Now, scientists are hoping to use new means to solve an old problem: great white sharks, it’s time for your social media re-brand.
Anyone who’s tuned into “Shark Week” can attest that the ocean’s top predator has an image problem. But can Tweets and Instagrams really change our psyche?
For researchers at Ocearch, the answer is yes. For the past decade, Chris Fischer, the nonprofit research organization’s founder, has tracked great white sharks from Australia to Nantucket.
The pup, named “Montauk,” is just one of 188 sharks Ocearch tracks worldwide in an effort to promote understanding and conservation of the endangered predator. Scientists aboard Ocearch’s research vessel tag sharks with devices that transmit information to a satellite.
The tags give researchers information about their movement and behavior never before thought possible, and the scientists use the data to learn where sharks go, where they breed, and what they do. But they’re not the only ones who can enjoy it: Using an app, anyone can follow the sharks on their smartphone.
For Fischer, it’s as much about research as overcoming stereotypes.
“We're replacing the fear of the unknown with facts and fascination,” Fischer says.
There’s a 1 in 3,700,000 chance of dying from a shark attack, lower than the chance of getting struck by lightning.

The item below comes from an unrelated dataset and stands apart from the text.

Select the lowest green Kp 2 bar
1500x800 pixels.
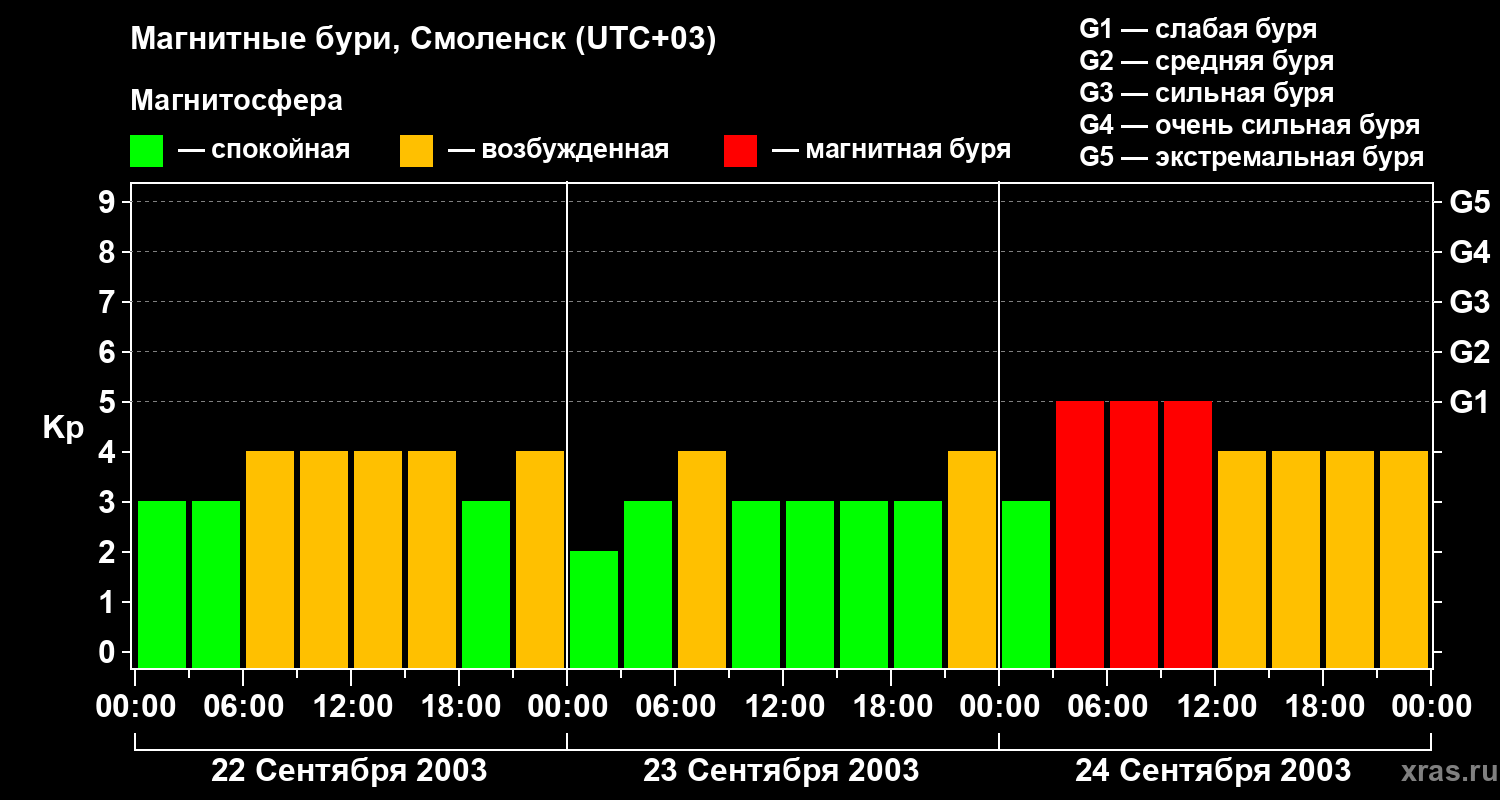[x=594, y=609]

Despite the odds, few animals inspire terror like sharks. Galeophobia (fear of sharks) stems from what psychiatrists describe as our evolutionary reaction to the unknown because of our perceived defenselessness bobbing on the open ocean. Moreover, the results are gruesome: lost limbs, evisceration, disfiguring bites. Sharks are, in the words of an Australian social anthropologist, “Symbolic of nature in its most aggressive and destructive form.”
This past fall the Ocearch crew docked in New York City for a few days to give the team a rest and give tours to the public. It had been a busy summer. They’d just come from an expedition off Cape Cod, and weeks before they’d created a buzz after they announced the discovery of a great white shark nursery off the coast of Long Island.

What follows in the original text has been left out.